___ Source excerpt ___

Use Specialized Fns. for Rects & Ellipses – Prepare for Border Anchor Change

CHANGES.md

@@ -12,6 +12,9 @@
 - `rect-around` now uses the shape instead of all anchors to compute an elements bounding box (#1022)
 - Fixed transformation of content frame paths along with the position in `drawable.apply-transform`
 - `intersections` is now using a `scope` internally to not leak body transformations
+- Added special border & path anchor calculation for rects and ellipses
+- Added commented out code that prepares for tikz-like border anchors
+  (north-east ≠ 45°) - this will be a breaking change
 
 # 0.5.0
 - **BREAKING** The default matrix changed to id (#967)

src/anchor-helper.typ

@@ -0,0 +1,265 @@
+#import "vector.typ"
+#import "util.typ": float-epsilon
+
+#let _sampled-quarter-samples = 16
+#let _sampled-quarter = range(0, _sampled-quarter-samples + 1).map(t => {
+  t = t / _sampled-quarter-samples * 90deg
+  (calc.cos(t), calc.sin(t))

___

| Task requirements |
Continue the commit diff on rect and ellipse border anchors from the point where it stops. The listing isn't needed for any of this.

___ Data lines ___

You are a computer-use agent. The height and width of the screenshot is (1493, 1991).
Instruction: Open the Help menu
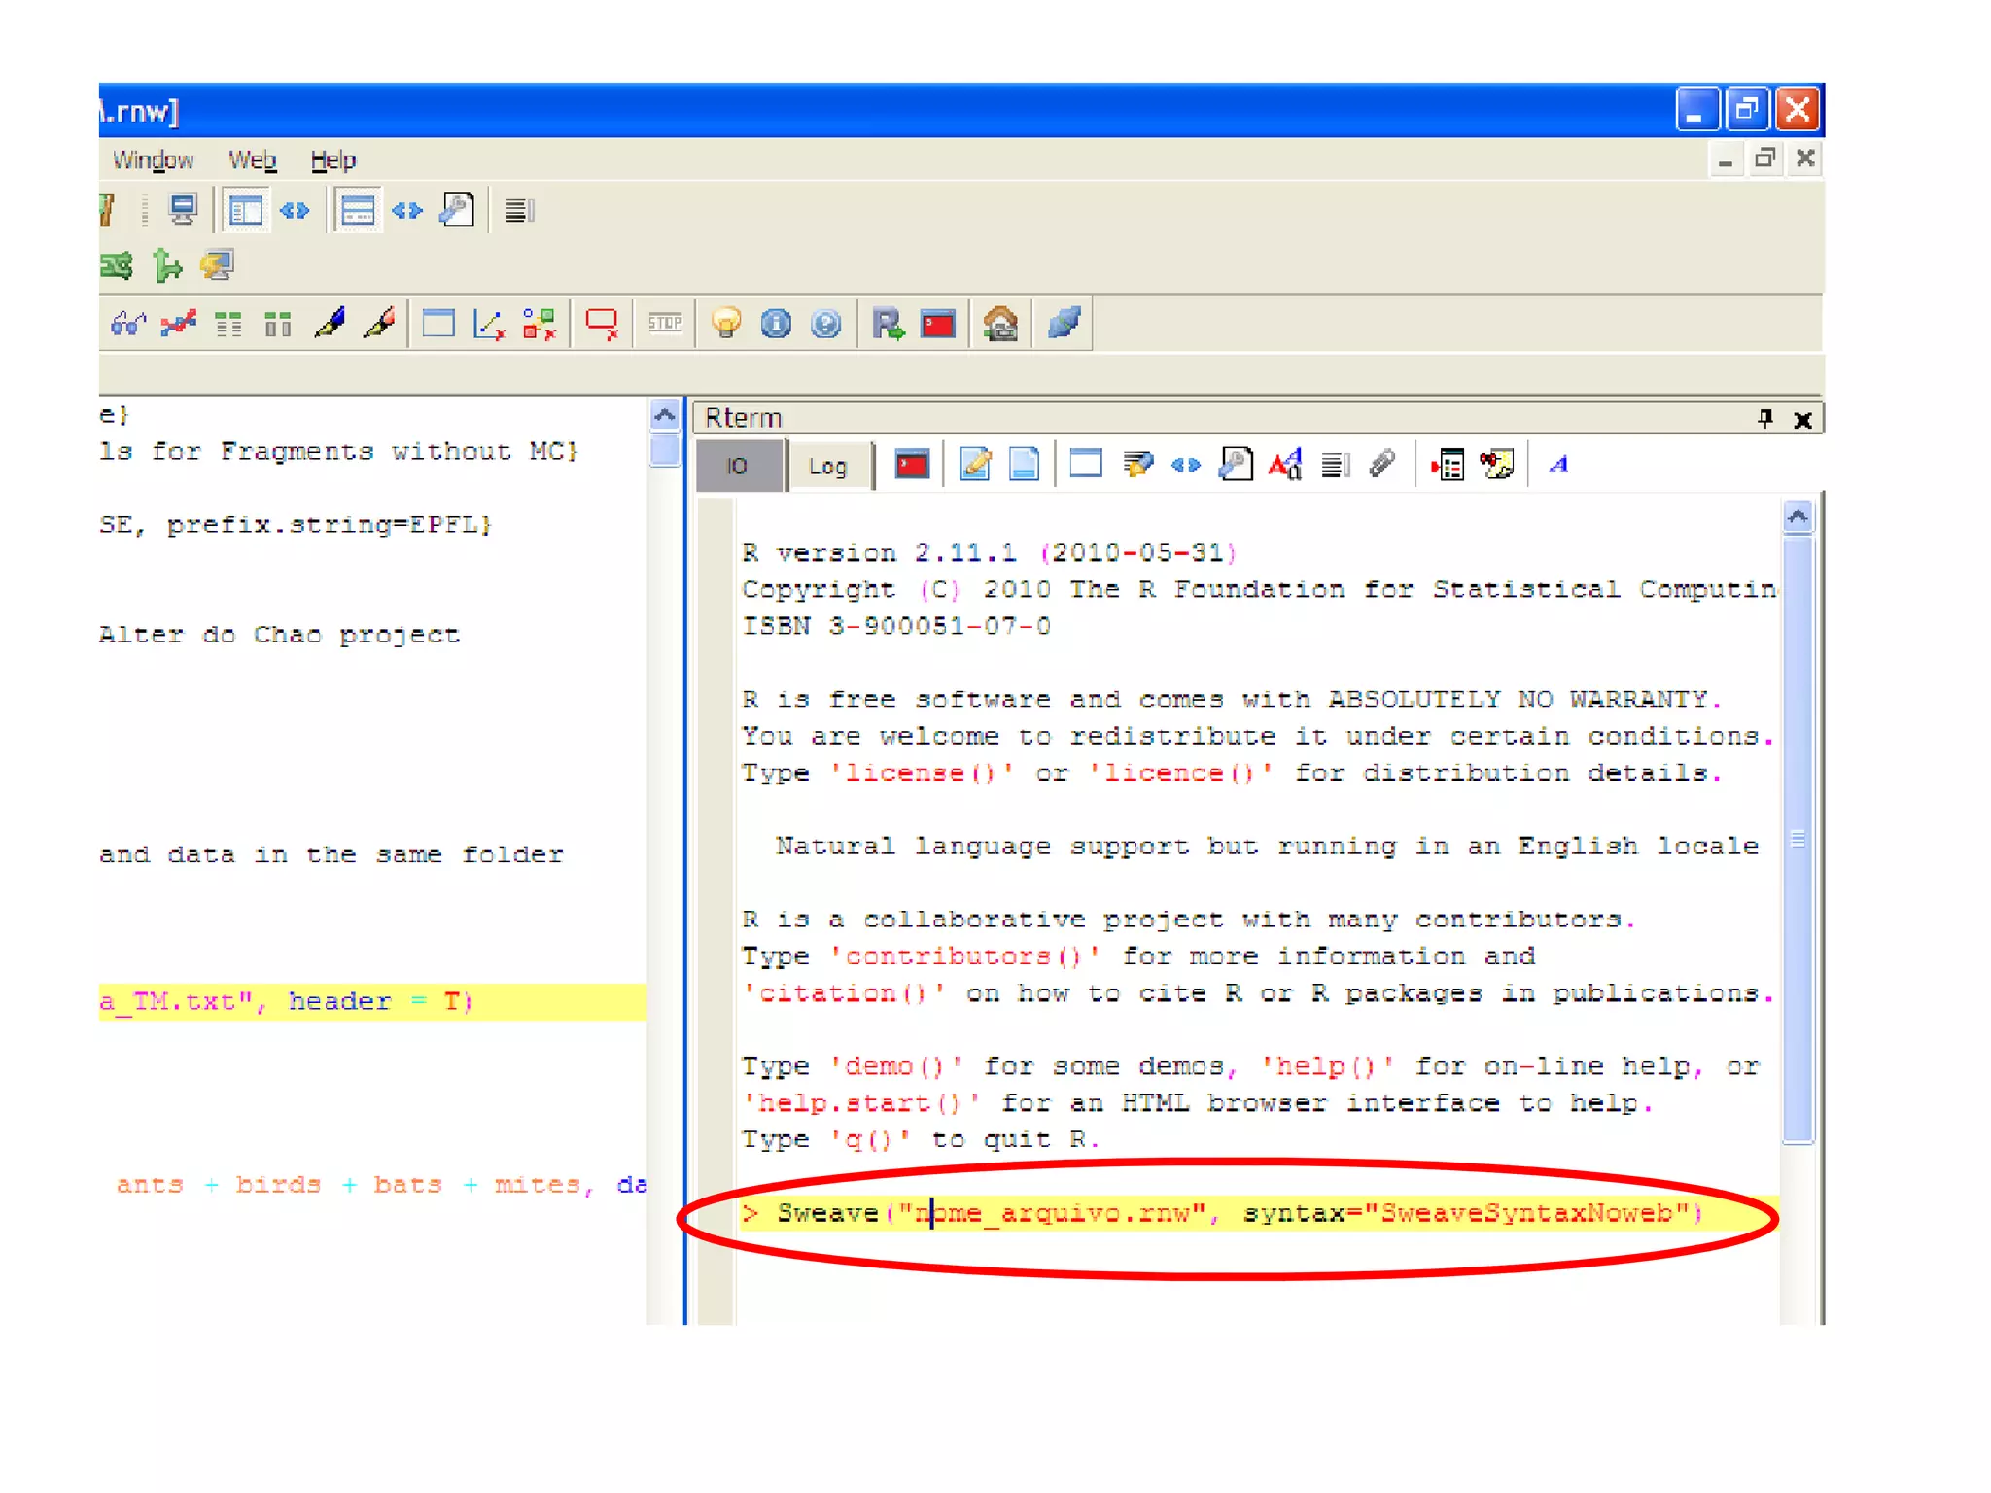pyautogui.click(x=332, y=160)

___

| The result |
+})
+
+// Get the circumference of a sampled quarter.
+//
+// -> float
+#let _sampled-quarter-circumference(x-radius, y-radius) = {
+  let len = _sampled-quarter-samples
+  let u = 0
+  for i in range(1, len + 1) {
+    let (p0x, p0y) = _sampled-quarter.at(i - 1)
+    p0x *= x-radius
+    p0y *= y-radius
+
+    let (p1x, p1y) = _sampled-quarter.at(i)
+    p1x *= x-radius
+    p1y *= y-radius
+
+    u += vector.dist((p0x, p0y), (p1x, p1y))
+  }
+  return u
+}
+
+// Lookup a sampled point on a quarter for distance s.
+//
+// - s (float): Distance on the quarter
+// -> vector
+#let _lookup-sampled-quarter-point(s, x-radius, y-radius) = {
+  let len = _sampled-quarter-samples
+  let t = 0
+  for i in range(1, len + 1) {
+    let (p0x, p0y) = _sampled-quarter.at(i - 1)
+    p0x *= x-radius
+    p0y *= y-radius
+
+    let (p1x, p1y) = _sampled-quarter.at(i)
+    p1x *= x-radius
+    p1y *= y-radius
+    let d = vector.dist((p0x, p0y), (p1x, p1y))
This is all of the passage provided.